Effect of strontium ranelate on rabbits with steroid-induced osteonecrosis of femoral head through TGF-β1/BMP2 pathway.

OBJECTIVE

To study the effect of strontium ranelate (SR) on steroid-induced osteonecrosis of the femoral head (SIONFH) in rabbits and its regulatory mechanism.

MATERIALS AND METHODS

The ONFH model was established in 30 rabbits using steroid and they were randomly divided into Control group, Model group, and SR group. After SR intervention, the rabbits were sacrificed and sampled. The pathological injury of the femoral head in each group was detected via hematoxylin-eosin (HE) staining, the level of vascular endothelial growth factor (VEGF) in the femoral head in each group was detected via enzyme-linked immunosorbent assay (ELISA). The messenger ribonucleic acid (mRNA) and protein expression levels of transforming growth factor-β1 (TGF-β1), as well as the bone morphogenetic protein 2 (BMP2) in the femoral head in each group, were determined using Reverse Transcription-Polymerase Chain Reaction (RT-PCR) and Western blotting.

RESULTS

The rabbit model of SIONFH was successfully established.
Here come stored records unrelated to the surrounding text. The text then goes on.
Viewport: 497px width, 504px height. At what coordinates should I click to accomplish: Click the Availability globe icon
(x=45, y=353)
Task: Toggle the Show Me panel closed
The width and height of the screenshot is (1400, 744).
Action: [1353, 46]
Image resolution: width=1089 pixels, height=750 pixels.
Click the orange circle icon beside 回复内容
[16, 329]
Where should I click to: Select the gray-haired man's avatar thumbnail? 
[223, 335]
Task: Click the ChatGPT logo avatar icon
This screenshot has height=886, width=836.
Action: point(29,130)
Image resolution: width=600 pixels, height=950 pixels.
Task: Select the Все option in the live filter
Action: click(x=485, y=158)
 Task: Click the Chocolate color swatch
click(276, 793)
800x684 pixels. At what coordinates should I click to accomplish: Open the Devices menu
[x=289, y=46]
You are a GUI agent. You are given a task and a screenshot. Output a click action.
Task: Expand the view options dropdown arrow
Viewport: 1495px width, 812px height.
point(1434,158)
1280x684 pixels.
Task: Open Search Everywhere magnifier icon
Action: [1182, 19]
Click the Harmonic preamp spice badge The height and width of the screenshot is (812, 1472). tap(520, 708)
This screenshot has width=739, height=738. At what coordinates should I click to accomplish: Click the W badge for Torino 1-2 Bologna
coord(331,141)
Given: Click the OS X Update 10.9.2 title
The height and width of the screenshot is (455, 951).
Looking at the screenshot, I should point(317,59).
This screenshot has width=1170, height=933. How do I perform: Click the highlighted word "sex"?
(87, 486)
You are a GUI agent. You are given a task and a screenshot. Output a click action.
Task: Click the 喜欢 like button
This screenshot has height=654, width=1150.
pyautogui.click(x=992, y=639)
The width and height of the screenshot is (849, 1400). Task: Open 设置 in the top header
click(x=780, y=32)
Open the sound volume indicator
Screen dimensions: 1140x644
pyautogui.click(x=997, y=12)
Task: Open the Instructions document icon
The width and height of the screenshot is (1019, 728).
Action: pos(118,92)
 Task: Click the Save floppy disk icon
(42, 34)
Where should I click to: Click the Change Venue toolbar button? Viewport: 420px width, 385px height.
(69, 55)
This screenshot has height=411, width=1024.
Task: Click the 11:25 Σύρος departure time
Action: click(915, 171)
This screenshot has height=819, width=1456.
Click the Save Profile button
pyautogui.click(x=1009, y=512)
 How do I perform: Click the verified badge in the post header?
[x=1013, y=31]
Compared with Control group, the Model group had a severer pathological injury of the femoral head, a lower level of VEGF in the femoral head, significantly decreased mRNA and protein levels of TGF-β1 and BMP2. Compared with Model group, the SR group had markedly improved pathological injury of the femoral head, a higher level of VEGF in the femoral head, significantly increased mRNA and protein levels of TGF-β1, as well as BMP2.

CONCLUSIONS

SR can remarkably improve the pathological injury of the femoral head and increase the expression of VEGF in SIONFH rabbits, whose potential mechanism may be related to the activation of the TGF-β1/BMP2 signaling pathway.